▶ Exercise requirements
Write out only the final part of the records below. It begins with the line that contains "Task: Select the" and ends with the last line.

Saved entries:
______________________________

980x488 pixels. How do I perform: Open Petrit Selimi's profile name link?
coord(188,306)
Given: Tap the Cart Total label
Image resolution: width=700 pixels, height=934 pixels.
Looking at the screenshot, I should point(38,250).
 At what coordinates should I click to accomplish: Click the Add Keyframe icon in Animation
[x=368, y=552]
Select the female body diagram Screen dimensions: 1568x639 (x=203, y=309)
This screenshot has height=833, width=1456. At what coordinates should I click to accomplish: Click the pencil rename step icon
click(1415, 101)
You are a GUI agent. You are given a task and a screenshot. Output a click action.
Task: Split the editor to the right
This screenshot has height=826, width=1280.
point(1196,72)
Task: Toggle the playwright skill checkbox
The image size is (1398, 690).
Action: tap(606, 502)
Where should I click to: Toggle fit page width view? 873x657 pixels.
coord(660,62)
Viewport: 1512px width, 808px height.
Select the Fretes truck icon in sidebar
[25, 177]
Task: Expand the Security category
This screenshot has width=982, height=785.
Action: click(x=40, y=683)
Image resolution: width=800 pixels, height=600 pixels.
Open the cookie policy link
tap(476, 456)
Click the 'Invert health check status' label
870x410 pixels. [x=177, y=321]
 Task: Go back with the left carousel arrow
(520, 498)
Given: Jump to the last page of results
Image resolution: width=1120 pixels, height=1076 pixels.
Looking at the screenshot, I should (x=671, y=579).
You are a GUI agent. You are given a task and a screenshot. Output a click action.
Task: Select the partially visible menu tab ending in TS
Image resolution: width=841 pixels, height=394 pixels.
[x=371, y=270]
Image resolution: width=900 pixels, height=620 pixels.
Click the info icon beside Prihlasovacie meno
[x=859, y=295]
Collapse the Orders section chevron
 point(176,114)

______________________________

▶ Solved problem
Task: Select the partially visible menu tab ending in TS
Image resolution: width=841 pixels, height=394 pixels.
[x=371, y=270]
Image resolution: width=900 pixels, height=620 pixels.
Click the info icon beside Prihlasovacie meno
[x=859, y=295]
Collapse the Orders section chevron
 point(176,114)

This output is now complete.